══ Task inputs ══

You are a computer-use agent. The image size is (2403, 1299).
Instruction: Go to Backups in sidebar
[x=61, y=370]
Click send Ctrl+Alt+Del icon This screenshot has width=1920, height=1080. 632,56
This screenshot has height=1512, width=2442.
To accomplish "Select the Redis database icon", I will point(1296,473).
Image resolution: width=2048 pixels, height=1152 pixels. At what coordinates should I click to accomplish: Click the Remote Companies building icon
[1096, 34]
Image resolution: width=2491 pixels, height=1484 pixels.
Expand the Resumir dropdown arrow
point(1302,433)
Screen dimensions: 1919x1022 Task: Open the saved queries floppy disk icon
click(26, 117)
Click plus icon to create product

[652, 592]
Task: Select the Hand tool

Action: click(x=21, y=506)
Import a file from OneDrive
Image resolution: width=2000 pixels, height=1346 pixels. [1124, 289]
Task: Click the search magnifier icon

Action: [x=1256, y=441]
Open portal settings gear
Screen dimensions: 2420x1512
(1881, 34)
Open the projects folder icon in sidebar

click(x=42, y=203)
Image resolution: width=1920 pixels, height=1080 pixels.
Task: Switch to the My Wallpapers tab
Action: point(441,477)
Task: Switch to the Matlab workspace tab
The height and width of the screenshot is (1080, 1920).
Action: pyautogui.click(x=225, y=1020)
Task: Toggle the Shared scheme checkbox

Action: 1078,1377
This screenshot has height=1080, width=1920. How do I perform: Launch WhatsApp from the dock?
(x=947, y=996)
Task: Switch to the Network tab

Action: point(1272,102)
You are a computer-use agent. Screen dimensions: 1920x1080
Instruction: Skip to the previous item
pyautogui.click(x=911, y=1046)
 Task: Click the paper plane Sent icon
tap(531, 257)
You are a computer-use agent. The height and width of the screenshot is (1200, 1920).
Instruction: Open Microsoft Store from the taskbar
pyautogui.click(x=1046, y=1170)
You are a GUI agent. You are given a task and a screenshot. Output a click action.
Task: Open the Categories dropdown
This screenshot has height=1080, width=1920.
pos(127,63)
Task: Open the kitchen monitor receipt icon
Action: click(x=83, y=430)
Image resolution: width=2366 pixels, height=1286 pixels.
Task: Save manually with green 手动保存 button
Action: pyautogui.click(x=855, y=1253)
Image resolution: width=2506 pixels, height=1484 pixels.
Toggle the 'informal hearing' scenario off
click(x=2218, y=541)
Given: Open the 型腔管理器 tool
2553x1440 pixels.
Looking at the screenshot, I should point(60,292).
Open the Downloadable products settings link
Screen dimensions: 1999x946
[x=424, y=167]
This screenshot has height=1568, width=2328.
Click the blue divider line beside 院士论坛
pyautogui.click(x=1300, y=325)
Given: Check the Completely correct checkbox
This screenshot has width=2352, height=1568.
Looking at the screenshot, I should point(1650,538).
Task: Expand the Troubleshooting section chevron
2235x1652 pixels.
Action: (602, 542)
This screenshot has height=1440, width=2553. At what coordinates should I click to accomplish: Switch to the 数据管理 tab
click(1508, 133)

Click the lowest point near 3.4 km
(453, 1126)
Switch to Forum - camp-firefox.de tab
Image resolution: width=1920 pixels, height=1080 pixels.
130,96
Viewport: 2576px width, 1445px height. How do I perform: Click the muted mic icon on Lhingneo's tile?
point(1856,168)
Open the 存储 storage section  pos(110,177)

═══

▶ [Exercise] Only lines with the word "agent" are wanted; pull each of them from the records.

▶ [Exercise response]
You are a computer-use agent. The image size is (2403, 1299).
You are a computer-use agent. Screen dimensions: 1920x1080
You are a computer-use agent. The height and width of the screenshot is (1200, 1920).
You are a GUI agent. You are given a task and a screenshot. Output a click action.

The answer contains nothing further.